--- START ---

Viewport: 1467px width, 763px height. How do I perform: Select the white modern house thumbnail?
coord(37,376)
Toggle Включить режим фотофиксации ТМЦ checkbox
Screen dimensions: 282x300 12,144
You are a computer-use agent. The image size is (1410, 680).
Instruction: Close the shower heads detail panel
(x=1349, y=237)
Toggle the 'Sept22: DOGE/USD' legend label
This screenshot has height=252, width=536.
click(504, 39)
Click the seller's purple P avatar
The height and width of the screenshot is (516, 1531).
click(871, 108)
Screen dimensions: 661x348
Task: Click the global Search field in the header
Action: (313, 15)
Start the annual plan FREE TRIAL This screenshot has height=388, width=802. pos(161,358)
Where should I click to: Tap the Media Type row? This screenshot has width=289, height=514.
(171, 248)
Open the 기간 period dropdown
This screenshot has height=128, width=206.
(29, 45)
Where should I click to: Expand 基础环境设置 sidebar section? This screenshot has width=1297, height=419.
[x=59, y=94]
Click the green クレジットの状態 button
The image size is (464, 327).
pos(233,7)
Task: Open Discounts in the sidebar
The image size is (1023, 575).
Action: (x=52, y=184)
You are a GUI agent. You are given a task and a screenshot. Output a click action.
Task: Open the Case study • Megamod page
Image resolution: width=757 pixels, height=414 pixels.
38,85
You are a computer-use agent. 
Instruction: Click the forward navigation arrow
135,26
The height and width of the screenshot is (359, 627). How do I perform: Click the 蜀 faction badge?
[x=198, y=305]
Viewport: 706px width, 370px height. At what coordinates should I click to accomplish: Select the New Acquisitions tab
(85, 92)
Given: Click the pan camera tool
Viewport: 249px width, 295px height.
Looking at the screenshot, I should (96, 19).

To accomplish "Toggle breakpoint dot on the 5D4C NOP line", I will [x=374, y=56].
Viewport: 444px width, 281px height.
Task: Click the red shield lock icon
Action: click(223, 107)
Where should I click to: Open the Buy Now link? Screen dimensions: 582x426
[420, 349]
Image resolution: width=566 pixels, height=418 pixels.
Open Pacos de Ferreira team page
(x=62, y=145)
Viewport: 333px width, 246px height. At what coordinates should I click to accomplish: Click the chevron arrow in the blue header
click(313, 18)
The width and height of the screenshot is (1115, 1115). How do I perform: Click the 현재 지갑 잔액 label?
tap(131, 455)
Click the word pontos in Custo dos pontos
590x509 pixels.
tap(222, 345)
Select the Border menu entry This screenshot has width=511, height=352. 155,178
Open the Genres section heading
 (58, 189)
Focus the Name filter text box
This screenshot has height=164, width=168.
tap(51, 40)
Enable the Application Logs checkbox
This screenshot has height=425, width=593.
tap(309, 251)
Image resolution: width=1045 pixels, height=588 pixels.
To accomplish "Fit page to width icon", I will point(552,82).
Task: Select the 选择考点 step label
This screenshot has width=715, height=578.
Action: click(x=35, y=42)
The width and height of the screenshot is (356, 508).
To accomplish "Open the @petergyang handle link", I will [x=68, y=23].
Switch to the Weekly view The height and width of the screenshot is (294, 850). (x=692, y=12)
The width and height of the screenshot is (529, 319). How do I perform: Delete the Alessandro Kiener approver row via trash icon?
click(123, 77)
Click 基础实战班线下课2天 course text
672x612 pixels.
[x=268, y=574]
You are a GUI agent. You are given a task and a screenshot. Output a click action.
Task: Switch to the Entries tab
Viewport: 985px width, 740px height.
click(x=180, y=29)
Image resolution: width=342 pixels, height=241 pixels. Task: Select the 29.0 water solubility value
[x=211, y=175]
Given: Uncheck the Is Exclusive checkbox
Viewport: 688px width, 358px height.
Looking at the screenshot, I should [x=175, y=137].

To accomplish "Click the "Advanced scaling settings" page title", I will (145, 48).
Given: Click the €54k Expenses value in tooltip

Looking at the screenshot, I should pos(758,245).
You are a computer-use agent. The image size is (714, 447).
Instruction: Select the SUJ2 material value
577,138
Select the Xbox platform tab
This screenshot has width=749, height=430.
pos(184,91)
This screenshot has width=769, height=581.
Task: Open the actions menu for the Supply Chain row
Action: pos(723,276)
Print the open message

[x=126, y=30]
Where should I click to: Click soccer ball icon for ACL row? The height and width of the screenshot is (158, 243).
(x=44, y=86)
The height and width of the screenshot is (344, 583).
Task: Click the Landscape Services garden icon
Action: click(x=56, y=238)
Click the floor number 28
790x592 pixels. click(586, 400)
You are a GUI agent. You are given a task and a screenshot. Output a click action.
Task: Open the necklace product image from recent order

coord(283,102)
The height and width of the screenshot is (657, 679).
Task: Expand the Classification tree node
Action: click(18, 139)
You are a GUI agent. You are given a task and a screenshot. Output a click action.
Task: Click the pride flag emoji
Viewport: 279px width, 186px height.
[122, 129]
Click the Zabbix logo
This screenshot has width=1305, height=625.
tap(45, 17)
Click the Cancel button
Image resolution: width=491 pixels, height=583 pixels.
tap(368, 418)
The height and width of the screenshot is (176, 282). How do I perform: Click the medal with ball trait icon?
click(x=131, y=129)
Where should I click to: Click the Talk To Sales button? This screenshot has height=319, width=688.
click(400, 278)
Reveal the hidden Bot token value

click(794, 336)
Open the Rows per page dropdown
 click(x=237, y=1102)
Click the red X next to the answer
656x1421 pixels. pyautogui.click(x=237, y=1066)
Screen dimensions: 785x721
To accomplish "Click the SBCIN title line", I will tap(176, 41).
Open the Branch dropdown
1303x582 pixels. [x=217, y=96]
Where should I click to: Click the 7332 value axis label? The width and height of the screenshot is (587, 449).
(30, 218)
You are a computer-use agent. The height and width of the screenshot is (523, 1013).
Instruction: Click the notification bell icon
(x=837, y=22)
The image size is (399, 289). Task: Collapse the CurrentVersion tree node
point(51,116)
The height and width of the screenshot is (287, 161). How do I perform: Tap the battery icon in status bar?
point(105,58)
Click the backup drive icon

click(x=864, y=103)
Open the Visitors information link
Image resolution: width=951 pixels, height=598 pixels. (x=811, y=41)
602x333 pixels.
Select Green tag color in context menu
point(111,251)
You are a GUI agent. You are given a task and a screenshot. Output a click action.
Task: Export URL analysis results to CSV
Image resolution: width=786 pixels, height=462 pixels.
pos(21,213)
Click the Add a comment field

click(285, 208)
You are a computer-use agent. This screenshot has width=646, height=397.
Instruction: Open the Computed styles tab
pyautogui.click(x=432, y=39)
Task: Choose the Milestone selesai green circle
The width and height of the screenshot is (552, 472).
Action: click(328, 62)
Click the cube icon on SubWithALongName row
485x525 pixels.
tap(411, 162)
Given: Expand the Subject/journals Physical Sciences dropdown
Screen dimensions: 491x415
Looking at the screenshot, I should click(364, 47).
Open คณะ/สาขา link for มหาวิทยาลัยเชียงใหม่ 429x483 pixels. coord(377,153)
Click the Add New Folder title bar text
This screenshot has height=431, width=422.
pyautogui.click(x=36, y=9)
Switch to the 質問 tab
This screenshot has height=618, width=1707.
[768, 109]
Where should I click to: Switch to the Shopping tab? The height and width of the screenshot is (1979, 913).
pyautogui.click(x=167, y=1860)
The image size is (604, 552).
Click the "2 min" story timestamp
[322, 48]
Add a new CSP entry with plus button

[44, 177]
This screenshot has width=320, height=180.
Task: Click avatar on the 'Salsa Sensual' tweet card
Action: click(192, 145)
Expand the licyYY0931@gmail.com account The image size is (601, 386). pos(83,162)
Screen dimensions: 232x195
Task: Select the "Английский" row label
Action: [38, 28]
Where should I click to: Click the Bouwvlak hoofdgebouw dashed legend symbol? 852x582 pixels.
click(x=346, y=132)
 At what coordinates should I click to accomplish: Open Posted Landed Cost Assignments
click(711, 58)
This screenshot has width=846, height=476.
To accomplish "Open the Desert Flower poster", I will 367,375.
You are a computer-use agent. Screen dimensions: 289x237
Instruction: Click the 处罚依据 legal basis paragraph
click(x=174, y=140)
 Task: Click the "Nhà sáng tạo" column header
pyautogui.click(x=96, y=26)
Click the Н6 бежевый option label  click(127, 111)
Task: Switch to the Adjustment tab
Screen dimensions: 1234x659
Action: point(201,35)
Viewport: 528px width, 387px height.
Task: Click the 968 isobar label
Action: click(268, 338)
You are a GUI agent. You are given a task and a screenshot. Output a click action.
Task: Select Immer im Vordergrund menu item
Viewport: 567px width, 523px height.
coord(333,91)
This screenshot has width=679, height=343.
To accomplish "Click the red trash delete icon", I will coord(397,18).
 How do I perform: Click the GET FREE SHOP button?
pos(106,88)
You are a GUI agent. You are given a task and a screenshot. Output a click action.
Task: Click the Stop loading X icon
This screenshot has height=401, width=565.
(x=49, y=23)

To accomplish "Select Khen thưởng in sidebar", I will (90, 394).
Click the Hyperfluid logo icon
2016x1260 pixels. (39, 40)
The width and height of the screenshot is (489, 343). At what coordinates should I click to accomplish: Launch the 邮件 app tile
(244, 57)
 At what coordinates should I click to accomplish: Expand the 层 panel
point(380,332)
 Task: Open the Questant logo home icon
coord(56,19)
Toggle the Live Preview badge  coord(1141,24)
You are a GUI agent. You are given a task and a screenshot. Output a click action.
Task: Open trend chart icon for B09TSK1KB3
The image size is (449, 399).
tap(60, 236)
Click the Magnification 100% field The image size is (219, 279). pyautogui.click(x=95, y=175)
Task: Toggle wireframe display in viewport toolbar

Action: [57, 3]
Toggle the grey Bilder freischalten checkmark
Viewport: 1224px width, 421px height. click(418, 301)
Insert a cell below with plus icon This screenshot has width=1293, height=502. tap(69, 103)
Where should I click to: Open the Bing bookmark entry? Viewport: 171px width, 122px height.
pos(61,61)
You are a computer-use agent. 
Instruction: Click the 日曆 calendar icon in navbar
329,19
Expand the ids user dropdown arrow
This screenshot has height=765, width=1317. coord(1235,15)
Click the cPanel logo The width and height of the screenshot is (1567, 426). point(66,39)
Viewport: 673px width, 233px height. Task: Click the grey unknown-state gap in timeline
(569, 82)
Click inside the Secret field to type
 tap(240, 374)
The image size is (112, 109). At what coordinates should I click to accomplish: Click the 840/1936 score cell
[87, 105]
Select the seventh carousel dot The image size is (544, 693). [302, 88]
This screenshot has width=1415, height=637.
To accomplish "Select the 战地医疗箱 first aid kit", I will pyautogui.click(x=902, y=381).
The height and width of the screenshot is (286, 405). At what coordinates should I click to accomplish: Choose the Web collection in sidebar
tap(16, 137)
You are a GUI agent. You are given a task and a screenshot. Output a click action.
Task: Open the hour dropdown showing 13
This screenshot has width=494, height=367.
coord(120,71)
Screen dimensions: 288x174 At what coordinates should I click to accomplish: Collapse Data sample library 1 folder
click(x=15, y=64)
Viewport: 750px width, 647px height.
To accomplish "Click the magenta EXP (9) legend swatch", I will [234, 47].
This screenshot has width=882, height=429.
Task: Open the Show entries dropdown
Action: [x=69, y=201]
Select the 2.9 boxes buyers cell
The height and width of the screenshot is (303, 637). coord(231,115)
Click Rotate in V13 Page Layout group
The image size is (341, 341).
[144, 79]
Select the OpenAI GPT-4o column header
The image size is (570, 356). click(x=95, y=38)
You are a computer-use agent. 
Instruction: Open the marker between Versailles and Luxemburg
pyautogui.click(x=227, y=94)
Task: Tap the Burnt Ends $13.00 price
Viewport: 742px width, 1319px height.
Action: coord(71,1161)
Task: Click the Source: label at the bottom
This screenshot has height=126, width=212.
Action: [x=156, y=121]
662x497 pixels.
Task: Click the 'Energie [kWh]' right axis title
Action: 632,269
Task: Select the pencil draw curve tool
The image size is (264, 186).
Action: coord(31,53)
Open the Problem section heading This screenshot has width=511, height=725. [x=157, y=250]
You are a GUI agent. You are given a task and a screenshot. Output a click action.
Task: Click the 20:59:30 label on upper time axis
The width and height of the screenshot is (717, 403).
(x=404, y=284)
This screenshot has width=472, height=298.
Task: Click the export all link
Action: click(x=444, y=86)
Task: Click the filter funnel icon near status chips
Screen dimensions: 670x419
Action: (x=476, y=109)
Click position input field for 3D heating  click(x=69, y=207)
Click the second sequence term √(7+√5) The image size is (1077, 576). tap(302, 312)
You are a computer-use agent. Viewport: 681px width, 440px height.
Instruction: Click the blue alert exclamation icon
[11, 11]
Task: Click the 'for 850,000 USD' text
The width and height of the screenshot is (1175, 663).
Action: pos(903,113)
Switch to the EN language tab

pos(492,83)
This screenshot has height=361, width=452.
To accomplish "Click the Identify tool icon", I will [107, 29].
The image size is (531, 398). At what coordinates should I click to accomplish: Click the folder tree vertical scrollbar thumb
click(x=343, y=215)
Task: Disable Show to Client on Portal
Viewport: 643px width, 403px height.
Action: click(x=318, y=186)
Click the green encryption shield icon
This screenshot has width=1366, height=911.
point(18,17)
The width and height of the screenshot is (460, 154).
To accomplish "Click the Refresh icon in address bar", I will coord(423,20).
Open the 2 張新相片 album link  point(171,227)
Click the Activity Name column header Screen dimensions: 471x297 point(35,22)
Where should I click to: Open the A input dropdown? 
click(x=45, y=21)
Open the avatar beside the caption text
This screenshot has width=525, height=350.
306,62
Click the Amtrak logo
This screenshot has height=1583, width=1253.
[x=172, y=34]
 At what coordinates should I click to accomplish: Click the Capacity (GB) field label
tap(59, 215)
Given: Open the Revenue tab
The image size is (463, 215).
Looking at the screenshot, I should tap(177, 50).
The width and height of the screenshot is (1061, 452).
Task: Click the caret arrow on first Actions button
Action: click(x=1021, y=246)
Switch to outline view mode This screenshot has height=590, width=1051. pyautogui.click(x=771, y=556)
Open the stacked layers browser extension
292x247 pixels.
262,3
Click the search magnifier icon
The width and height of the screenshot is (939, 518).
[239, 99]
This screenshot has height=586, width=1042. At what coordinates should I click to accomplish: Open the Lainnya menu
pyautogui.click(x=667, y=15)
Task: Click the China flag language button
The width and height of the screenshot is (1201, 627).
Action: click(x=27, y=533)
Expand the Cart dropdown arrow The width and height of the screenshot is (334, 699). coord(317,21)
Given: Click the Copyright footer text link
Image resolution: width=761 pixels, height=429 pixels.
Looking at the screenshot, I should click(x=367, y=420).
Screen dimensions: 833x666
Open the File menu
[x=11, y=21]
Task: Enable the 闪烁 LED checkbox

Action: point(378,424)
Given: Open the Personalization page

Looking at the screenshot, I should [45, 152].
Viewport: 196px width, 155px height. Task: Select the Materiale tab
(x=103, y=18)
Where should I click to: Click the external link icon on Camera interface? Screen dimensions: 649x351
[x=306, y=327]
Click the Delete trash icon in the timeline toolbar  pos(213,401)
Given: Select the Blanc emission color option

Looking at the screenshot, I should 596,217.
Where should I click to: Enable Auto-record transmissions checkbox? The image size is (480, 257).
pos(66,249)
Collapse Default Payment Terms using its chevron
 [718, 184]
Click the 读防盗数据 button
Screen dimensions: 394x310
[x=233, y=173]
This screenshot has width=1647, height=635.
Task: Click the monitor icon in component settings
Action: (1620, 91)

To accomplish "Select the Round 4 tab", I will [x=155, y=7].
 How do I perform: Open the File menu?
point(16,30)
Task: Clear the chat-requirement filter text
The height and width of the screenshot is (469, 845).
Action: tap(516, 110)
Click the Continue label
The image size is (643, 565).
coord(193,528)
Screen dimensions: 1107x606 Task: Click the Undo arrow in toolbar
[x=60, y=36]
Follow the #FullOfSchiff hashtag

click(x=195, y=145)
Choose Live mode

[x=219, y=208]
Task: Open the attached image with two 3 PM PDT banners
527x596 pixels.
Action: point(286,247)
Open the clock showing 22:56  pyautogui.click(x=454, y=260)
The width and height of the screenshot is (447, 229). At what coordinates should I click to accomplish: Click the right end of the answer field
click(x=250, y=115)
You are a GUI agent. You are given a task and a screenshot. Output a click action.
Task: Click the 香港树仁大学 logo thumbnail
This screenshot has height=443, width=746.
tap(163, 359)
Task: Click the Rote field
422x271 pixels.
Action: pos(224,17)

--- END ---

Copy out each line of the material in which the word "filter" turns up.

## RESPONSE TO THE TASK
Focus the Name filter text box
Task: Click the filter funnel icon near status chips
Task: Clear the chat-requirement filter text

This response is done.